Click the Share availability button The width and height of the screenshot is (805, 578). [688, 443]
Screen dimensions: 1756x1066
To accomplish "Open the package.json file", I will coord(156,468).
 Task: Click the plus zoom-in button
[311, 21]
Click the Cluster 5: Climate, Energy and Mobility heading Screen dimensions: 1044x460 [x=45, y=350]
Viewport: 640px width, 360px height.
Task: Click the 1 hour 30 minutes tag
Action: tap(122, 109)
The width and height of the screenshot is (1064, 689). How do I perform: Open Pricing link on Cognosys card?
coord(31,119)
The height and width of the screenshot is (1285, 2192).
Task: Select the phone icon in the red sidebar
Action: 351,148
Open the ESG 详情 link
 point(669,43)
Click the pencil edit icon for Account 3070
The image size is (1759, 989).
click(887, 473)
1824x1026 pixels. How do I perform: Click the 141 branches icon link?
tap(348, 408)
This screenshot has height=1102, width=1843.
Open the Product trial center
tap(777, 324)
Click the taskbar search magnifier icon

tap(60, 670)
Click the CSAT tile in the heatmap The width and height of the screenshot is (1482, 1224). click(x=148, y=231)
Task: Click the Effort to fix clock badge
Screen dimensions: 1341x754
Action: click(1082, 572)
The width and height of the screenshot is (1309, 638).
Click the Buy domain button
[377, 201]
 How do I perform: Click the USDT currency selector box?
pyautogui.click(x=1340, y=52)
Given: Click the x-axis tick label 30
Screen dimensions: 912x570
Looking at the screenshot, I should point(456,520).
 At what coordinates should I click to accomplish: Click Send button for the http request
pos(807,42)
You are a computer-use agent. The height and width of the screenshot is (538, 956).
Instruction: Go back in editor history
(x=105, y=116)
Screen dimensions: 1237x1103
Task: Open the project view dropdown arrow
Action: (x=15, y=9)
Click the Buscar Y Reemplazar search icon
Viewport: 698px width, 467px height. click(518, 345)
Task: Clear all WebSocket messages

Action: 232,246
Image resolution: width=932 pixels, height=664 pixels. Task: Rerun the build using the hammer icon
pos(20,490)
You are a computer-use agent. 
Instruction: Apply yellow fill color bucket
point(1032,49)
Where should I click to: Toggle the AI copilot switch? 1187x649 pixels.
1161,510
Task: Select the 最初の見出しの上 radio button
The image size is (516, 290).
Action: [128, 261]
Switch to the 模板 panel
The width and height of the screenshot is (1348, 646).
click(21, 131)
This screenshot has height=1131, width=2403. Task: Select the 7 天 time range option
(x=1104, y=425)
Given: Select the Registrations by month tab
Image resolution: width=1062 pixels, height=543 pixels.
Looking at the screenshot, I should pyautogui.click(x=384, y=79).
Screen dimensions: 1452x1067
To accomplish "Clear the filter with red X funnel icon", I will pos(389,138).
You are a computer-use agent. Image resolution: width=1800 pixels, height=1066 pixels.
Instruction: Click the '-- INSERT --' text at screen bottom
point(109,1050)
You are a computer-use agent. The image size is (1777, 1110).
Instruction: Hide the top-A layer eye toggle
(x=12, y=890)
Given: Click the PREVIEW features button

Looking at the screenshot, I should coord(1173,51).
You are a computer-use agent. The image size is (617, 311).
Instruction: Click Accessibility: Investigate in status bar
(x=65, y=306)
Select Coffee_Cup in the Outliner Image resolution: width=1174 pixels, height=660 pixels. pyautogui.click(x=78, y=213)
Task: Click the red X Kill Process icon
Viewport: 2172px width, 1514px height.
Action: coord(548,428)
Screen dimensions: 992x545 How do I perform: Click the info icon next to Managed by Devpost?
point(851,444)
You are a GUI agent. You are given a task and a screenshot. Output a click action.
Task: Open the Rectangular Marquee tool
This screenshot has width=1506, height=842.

__WHAT IS EXPECTED__:
Retype the complete listing verbatim.

__EXERCISE OUTPUT__:
Click the Share availability button The width and height of the screenshot is (805, 578). [688, 443]
Screen dimensions: 1756x1066
To accomplish "Open the package.json file", I will coord(156,468).
 Task: Click the plus zoom-in button
[311, 21]
Click the Cluster 5: Climate, Energy and Mobility heading Screen dimensions: 1044x460 [x=45, y=350]
Viewport: 640px width, 360px height.
Task: Click the 1 hour 30 minutes tag
Action: tap(122, 109)
The width and height of the screenshot is (1064, 689). How do I perform: Open Pricing link on Cognosys card?
coord(31,119)
The height and width of the screenshot is (1285, 2192).
Task: Select the phone icon in the red sidebar
Action: 351,148
Open the ESG 详情 link
 point(669,43)
Click the pencil edit icon for Account 3070
The image size is (1759, 989).
click(887, 473)
1824x1026 pixels. How do I perform: Click the 141 branches icon link?
tap(348, 408)
This screenshot has height=1102, width=1843.
Open the Product trial center
tap(777, 324)
Click the taskbar search magnifier icon

tap(60, 670)
Click the CSAT tile in the heatmap The width and height of the screenshot is (1482, 1224). click(x=148, y=231)
Task: Click the Effort to fix clock badge
Screen dimensions: 1341x754
Action: click(1082, 572)
The width and height of the screenshot is (1309, 638).
Click the Buy domain button
[377, 201]
 How do I perform: Click the USDT currency selector box?
pyautogui.click(x=1340, y=52)
Given: Click the x-axis tick label 30
Screen dimensions: 912x570
Looking at the screenshot, I should point(456,520).
 At what coordinates should I click to accomplish: Click Send button for the http request
pos(807,42)
You are a computer-use agent. The height and width of the screenshot is (538, 956).
Instruction: Go back in editor history
(x=105, y=116)
Screen dimensions: 1237x1103
Task: Open the project view dropdown arrow
Action: (x=15, y=9)
Click the Buscar Y Reemplazar search icon
Viewport: 698px width, 467px height. click(518, 345)
Task: Clear all WebSocket messages

Action: 232,246
Image resolution: width=932 pixels, height=664 pixels. Task: Rerun the build using the hammer icon
pos(20,490)
You are a computer-use agent. 
Instruction: Apply yellow fill color bucket
point(1032,49)
Where should I click to: Toggle the AI copilot switch? 1187x649 pixels.
1161,510
Task: Select the 最初の見出しの上 radio button
The image size is (516, 290).
Action: [128, 261]
Switch to the 模板 panel
The width and height of the screenshot is (1348, 646).
click(21, 131)
This screenshot has height=1131, width=2403. Task: Select the 7 天 time range option
(x=1104, y=425)
Given: Select the Registrations by month tab
Image resolution: width=1062 pixels, height=543 pixels.
Looking at the screenshot, I should pyautogui.click(x=384, y=79).
Screen dimensions: 1452x1067
To accomplish "Clear the filter with red X funnel icon", I will pos(389,138).
You are a computer-use agent. Image resolution: width=1800 pixels, height=1066 pixels.
Instruction: Click the '-- INSERT --' text at screen bottom
point(109,1050)
You are a computer-use agent. The image size is (1777, 1110).
Instruction: Hide the top-A layer eye toggle
(x=12, y=890)
Given: Click the PREVIEW features button

Looking at the screenshot, I should coord(1173,51).
You are a computer-use agent. The image size is (617, 311).
Instruction: Click Accessibility: Investigate in status bar
(x=65, y=306)
Select Coffee_Cup in the Outliner Image resolution: width=1174 pixels, height=660 pixels. pyautogui.click(x=78, y=213)
Task: Click the red X Kill Process icon
Viewport: 2172px width, 1514px height.
Action: coord(548,428)
Screen dimensions: 992x545 How do I perform: Click the info icon next to Managed by Devpost?
point(851,444)
You are a GUI agent. You are given a task and a screenshot. Output a click action.
Task: Open the Rectangular Marquee tool
This screenshot has width=1506, height=842.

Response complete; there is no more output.